The sizes didn't always replicate. For example in some of the menus, the 13-pt size of Comic Sans which was my menu header default, didn't show up in that size in File Explorer. But the font DID change. All the context menus show in that point size, too.
Not all the color changes occur. But some did. I'm not sure I know why.
It works the same way in Linux, too. Difference is, #3 is the .wine directory's version, and #4 is a right click instead of a double-click, using Wine Program Loader. Really great for changing the fonts and colors of the menus and other stuff for MS Office 2003, Internet Explorer, and other Wine installations. Try it.
I just did this on a fresh installation of Windows 8 (not yet 8.1) last hour. I did it in Wine last week, since the default grey and tiny unreadable font in MS Office once installed by Wine, was intolerable. So you should be able to replicate it. Surely someone you know keeps that old Plus! Win95 software around somewhere, if Mr. Aul can tease Mr. Thurott...
EDIT, 7/8/15. I've now tested the above in 8, 8.1, and Win10 build 10162, 64-bit. Win10 sometimes reflects the color changes, as well. Font face changes work. Yet sometimes on rebooting, the change is annulled. Don't know if it's an interim bug in the build, or the bug is that it works. This matters more in Win10, as the 'classic' dialogue with the five tabs (one of which was Appearance, where you selected 3D object and fonts, etc) -- that dialogue is gone. Seems like they think font change ability is a security risk (maybe akin to the Adobe problem).
Alternative: Win10 now sports a gray button allowing you to specify font sizes for title etc., but you cannot access it unless you custom size the text in Display Settings. In other words, if you use the slider to increase display text size, or let it stay at the default 100%, the gray button is not available. But if you use custom settings, and even pick a value just over 100%, then you can access the gray button, and pick the font sizes.

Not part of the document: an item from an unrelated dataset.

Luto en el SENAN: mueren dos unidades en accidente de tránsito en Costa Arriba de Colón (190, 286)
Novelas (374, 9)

IMPORTANT: the 'Icon' size should be at least 11 or you'll have teeny-weeny icons (same problem in Win7). That or Menu or Title bar affects the size of Window text soo.
If you're looking for really quick solution, try to use the tool "Advanced System Font Changer" which is portable (no installation needed) and ready to use. It solved my issue quickly, after I spent a bit time for searching it.
There is no sense to look for the options in Windows 8 because you'll only waste time.
This solution is much easier and faster than the solution with "old program from Win95 called 'Plus!'" presented by Brainout.